# Welches Panel hat euer TFT



## Stefan Payne (26. Oktober 2007)

Mich interessiert einfach mal, was für ein Panel euer Schirm hat.
Auf die Größe nehm ich mal keine Rücksicht...

dit:
Umfrage läuft 30 Tage.


----------



## vanWEED (26. Oktober 2007)

da fehlt noch die option "kein plan"


----------



## CrSt3r (26. Oktober 2007)

Meiner hat ein schönes MVA-Panel ... ich wollte kein TN-Panel ... der Blickwinkel bei meinem ist mit 170°/170° einfach genial. Reaktionszeit mit 8ms auch niedirg genug. Und von der Farbbrillanz braucht man ja nicht zu sprechen :sm_B-):


----------



## Stefan Payne (26. Oktober 2007)

vanWEED schrieb:


> da fehlt noch die option "kein plan"



Lässt sich ganz einfach feststellen:

Wenn du mal aufstehst und sich die Farben dramatisch ändern, hast du ein TN, wenn nicht ein VA oder IPS Panel, dazwischen zu unterscheiden ist hingegen nicht ganz soo einfach...


----------



## EGThunder (26. Oktober 2007)

Ich habe nen TN-Panel mit 170° Blickwinkel. 

EG


----------



## jetztaber (26. Oktober 2007)

FlexScan 778 mit PVA-LCD.

Details hier: http://www.eizo.de/pool/spec/de_L778.pdf


----------



## Elkgrin (26. Oktober 2007)

Meiner is nur 10cm :mad:


----------



## Tommy_Hewitt (26. Oktober 2007)

Hab nen TN. Soweit ich weis haben eh alle 22" nen TN. Blickwinkelt stört mich net wirklich, sitze immer nur genau davor. Die Farben sind spitze und zocken geht auch sehr gut


----------



## mixn_mojo (26. Oktober 2007)

S-IPS Panel in meinem 3 Jahre alten Dell 2001FP (was hat der damals noch Schotter gekostet.  ).


----------



## ED101 (26. Oktober 2007)

PVA Panel im DELL 2407


----------



## Marbus16 (26. Oktober 2007)

TN, waschn sonscht?


----------



## Adrenalize (26. Oktober 2007)

EGThunder schrieb:


> Ich habe nen TN-Panel mit 170° Blickwinkel.

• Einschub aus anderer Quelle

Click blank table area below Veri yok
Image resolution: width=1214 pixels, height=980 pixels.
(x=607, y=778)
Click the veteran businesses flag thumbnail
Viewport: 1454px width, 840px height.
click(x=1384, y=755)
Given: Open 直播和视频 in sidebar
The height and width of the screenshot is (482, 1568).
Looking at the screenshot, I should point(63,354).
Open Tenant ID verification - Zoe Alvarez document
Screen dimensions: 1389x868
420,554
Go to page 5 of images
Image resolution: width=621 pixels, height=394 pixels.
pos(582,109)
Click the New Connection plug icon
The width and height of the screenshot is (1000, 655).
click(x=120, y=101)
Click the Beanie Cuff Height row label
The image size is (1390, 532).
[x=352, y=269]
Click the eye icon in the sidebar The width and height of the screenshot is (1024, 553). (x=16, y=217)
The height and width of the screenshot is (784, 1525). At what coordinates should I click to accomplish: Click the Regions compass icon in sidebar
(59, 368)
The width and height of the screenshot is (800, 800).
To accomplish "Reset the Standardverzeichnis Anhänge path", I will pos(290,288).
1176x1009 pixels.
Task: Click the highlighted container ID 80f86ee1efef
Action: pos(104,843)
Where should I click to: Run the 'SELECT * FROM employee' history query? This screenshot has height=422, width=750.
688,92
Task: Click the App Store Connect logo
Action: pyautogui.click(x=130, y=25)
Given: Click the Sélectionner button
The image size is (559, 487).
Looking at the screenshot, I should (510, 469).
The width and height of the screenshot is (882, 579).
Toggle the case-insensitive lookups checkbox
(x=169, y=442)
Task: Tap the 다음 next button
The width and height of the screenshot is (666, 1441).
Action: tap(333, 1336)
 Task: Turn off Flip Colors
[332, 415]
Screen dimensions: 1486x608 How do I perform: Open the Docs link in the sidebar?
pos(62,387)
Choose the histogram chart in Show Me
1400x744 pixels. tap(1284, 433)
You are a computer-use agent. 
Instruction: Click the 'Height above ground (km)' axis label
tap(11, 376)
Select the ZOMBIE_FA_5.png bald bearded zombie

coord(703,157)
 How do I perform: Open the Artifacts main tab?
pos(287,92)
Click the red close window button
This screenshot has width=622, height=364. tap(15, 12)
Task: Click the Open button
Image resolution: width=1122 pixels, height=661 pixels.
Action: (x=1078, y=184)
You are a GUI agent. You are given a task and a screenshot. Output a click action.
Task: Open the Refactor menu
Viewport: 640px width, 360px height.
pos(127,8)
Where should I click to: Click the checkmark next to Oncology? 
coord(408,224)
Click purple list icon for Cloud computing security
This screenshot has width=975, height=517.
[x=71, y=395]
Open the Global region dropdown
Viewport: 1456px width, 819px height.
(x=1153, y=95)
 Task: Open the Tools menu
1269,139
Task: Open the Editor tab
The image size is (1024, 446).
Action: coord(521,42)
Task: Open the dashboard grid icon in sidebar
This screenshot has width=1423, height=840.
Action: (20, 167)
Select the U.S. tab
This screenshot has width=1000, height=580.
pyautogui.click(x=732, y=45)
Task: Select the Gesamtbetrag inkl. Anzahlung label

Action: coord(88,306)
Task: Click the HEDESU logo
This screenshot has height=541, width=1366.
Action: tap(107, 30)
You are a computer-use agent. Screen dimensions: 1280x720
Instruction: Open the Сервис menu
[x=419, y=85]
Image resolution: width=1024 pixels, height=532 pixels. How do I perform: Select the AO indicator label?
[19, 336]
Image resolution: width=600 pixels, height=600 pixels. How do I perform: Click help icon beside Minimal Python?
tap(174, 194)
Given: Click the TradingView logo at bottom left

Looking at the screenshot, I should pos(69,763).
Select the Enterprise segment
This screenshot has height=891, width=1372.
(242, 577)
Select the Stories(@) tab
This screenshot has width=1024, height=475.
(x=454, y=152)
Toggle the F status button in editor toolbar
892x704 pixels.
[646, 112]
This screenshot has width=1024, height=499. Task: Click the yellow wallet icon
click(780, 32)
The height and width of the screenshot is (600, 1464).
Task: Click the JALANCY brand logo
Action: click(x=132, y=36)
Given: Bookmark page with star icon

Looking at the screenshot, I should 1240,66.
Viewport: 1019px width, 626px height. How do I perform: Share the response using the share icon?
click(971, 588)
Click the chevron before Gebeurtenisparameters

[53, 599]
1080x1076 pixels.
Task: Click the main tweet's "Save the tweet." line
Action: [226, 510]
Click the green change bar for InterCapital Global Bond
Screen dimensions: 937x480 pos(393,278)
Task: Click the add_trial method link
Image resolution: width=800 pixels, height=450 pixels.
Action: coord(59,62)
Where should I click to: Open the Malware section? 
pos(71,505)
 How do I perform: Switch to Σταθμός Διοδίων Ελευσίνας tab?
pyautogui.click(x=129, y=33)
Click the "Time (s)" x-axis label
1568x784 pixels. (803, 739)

auf dem Werbepapier vielleicht. :tongue:

Mein FSC hat dasselbe Panel wie der Eizo 778, dürfte ein Overdrive-PVA von Samsung sein. Man hat zwar etwas Ghosting teilweise, aber keine Schlieren. Insgesamt ein toller Allrounder mit hohem kontrast und super Blickwinkeln. und die gleichmäßige Ausleuchtung ist genial, die war in den tests beim FSC meist noch besser als beim Eizo (allerdings nur wenig, der Eizo ist ja auch sehr sehr gut). Kein Vergleich zu günstigen Ramsch-TFTs mit TN-Panel.

Ich weiß noch wie ein Kumpel damals mit seinem neuen Sony-Notebook zu mir kam, verspiegeltes Display für krassen Kontrast usw. Als er die Farben auf meinem P19-2 sah, fiel ihm die Kinnlade erstmal runter. :biggrin:


----------



## EGThunder (27. Oktober 2007)

Du mir reicht meiner vollkommen, Eizo ist ja auch ne ganz andere Marke, die bezahlt man aber auch. 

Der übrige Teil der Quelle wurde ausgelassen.